9.2.1 O encoder deve ser ajustado percorrendo preferencialmente a mesma extensão que é inspecionada, mas nunca inferior a 500 mm.

9.2.2 O encoder deve ser reajustado sempre que a distância percorrida apresentar desvio maior do que 5 mm em relação à distância real ou quando houver alteração no posicionamento/fixação do encoder no escâner/cabeçote.

9.2.3 No caso de soldas circunferenciais de bocais, o ajuste deve ser realizado considerando o perímetro da solda (raio da solda) e não a distância percorrida pelo encoder (maior raio).

9.2.4 A resolução do encoder deve ser tal que cada segmento de dados da solda registrado não seja maior do que o indicado na tabela a seguir.
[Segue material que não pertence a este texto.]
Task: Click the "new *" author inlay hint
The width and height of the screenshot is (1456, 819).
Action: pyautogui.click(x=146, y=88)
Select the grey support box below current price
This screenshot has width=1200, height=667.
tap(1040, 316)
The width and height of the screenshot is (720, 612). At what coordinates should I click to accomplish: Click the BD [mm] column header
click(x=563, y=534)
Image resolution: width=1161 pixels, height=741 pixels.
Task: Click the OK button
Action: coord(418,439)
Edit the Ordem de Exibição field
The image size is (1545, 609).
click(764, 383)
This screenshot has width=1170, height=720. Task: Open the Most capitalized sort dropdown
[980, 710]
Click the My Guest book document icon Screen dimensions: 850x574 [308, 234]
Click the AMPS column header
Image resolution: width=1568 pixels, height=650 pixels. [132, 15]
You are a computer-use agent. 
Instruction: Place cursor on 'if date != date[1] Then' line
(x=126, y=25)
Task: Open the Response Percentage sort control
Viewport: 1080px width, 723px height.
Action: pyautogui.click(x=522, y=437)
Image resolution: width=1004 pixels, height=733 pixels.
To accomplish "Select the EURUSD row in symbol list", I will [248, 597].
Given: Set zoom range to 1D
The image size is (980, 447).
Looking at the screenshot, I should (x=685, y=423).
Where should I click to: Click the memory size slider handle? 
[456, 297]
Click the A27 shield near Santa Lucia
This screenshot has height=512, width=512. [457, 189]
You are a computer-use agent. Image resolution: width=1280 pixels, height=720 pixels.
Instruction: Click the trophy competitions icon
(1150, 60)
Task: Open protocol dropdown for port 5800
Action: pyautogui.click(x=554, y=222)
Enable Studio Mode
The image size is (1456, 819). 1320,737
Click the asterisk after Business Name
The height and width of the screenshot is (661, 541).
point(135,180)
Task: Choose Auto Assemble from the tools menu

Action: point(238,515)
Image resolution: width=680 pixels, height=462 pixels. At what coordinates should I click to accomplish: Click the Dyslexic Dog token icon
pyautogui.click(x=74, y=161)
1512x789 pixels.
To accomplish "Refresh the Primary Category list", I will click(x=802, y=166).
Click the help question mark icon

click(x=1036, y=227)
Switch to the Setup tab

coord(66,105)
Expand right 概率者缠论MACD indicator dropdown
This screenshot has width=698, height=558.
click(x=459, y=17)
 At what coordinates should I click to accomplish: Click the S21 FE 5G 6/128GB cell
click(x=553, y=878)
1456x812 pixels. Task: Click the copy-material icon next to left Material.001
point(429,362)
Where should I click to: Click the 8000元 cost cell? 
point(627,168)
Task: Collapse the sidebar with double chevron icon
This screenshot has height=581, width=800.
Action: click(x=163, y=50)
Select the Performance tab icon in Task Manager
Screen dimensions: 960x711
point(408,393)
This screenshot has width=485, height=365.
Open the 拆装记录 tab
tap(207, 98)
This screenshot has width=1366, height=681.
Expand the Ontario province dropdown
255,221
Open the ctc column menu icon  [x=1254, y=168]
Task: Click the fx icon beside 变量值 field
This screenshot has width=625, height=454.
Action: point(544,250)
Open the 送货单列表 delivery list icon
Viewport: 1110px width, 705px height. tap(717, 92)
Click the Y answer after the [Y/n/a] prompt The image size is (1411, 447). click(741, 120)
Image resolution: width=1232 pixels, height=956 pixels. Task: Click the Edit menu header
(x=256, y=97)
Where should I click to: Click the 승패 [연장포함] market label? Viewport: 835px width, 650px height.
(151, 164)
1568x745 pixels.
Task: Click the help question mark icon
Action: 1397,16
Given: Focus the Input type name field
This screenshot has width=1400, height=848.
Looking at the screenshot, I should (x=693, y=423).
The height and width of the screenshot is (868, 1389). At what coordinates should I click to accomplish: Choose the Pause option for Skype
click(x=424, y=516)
Espessura (mm) Resolução (mm)

Até 50 1

Maior do que 50 2

Nota: Para varreduras com propósito exclusivo de dimensionamento de descontinuidades para aplicação de critérios de mecânica da fratura, o intervalo deve permitir uma resolução de no mínimo 0,5mm.

9.3 Blocos de Referência

9.3.1 O ajuste da sensibilidade deve ser realizado através de blocos de referência de mesmo material ou grupo de material da peça que a ser inspecionada, com dimensões conforme Figura 5 a seguir. A espessura do bloco de referência (T) está relacionada com a espessura da solda (t) a ser inspecionada e deve ser selecionada de acordo com a tabela 1.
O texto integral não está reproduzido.